To jest niestety nic nadzwyczajnego. Zdobycie obecnie przewagi kart jest nietrywialną sztuką, a spasowanie 2 rundy po wygraniu pierwszej automatycznie daje 2 karty do przodu. Zazwyczaj wygrywamy pierwsza rundę z kartą straty i stajemy do drugiej rundy z koniecznością zaczynania. A jak od razu spasujemy to nie dość, że odrabiamy stratę karty to jeszcze przeciwnik zaczyna 3 rundę, zatem (jeżeli jakiś szpieg czy smoczek nie wpadnie po drodze) mamy ostatni ruch.

Taka zagrywka to trochę jak dawne zagranie Milva+Płotka. Nic finezyjnego no ale nic na to nie poradzisz :)
 
luk757 eee tam :) nie chodzi o każdą, chodzi o zabranie głosu, w sensie " to co poruszacie w tym wątku jest całkiem interesujące, róbcie to dalej, przyglądamy się" albo "przeskanowaliśmy cały wątek i nie widzimy możliwości aby zaimplementować ww zagadnienia do gry, spróbujcie czegoś innego". Po co rozważać na temat pogody skoro devsi mają już plan działania i nic z zewnątrz nie będzie na pewno rozważane.
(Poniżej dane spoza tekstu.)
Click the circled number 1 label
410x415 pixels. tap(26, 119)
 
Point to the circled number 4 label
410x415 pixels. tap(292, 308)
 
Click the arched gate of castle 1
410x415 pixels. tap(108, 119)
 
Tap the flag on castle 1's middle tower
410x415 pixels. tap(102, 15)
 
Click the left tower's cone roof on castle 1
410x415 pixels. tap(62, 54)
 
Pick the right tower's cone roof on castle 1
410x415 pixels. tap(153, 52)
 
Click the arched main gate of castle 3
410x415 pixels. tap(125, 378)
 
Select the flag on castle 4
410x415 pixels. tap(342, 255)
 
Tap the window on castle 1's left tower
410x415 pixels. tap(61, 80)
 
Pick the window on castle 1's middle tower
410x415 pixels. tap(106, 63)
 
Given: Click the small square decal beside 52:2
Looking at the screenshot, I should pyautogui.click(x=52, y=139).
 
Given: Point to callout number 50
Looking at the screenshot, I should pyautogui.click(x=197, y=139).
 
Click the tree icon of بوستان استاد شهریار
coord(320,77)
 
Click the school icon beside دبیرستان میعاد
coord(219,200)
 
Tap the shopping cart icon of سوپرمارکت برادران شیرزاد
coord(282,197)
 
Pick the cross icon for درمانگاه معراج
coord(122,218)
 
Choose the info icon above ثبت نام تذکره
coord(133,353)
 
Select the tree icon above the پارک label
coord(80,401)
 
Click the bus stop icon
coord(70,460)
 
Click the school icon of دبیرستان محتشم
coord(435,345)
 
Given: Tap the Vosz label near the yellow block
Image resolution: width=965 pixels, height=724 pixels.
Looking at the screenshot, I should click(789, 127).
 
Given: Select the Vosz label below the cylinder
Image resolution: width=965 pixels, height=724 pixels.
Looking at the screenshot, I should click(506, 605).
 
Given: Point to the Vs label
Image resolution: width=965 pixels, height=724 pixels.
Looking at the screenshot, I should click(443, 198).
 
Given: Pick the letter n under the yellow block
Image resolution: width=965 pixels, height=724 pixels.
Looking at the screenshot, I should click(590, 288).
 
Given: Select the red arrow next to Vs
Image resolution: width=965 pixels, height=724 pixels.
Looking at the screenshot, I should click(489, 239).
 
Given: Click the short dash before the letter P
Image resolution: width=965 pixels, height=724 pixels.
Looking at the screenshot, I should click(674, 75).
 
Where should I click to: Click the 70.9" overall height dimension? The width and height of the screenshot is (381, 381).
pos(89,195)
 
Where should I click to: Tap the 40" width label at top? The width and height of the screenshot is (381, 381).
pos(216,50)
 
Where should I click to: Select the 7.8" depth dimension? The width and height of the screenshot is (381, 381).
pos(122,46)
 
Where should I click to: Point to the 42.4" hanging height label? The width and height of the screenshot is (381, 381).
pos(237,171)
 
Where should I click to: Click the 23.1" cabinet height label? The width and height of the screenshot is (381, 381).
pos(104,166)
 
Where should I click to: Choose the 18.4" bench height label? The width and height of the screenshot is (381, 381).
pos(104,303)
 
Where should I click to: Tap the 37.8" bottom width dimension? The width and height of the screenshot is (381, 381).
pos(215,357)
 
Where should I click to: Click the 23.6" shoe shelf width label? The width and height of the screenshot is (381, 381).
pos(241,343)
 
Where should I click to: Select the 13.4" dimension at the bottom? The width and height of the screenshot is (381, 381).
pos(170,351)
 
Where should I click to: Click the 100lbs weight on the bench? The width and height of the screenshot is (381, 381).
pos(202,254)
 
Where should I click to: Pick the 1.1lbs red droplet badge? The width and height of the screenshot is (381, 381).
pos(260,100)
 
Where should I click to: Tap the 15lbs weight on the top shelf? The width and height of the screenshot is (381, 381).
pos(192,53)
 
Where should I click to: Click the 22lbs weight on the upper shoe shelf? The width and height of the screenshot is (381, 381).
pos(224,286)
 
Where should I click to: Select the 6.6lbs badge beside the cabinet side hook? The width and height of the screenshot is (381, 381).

Zwyczajnie szkoda zaangażowania ;)
 
TanatosPL;n9179761 said:
Duuuużo nowych kart i to jak najszybciej.

Zastanawiam się dlaczego niektórzy ludzie sądzą, że My jako POLACY jesteśmy chciwi! Powinniśmy dać trochę czasu na oswojenie się z grą twórcom, którzy pierwszy raz tworzą grę przez online i na pewno ciężko pracują nad grą całymi dniami, godzinami, miesiącami...... Czyli pozostaje nam tylko cierpliwie czekać, a nie narzucać się na Nich co Ich stresuje. Jeśli chodzi o ściąganie tali czy decków możesz ściągnąć jego szkielet i dodać coś innego, lecz na razie jest mało kart.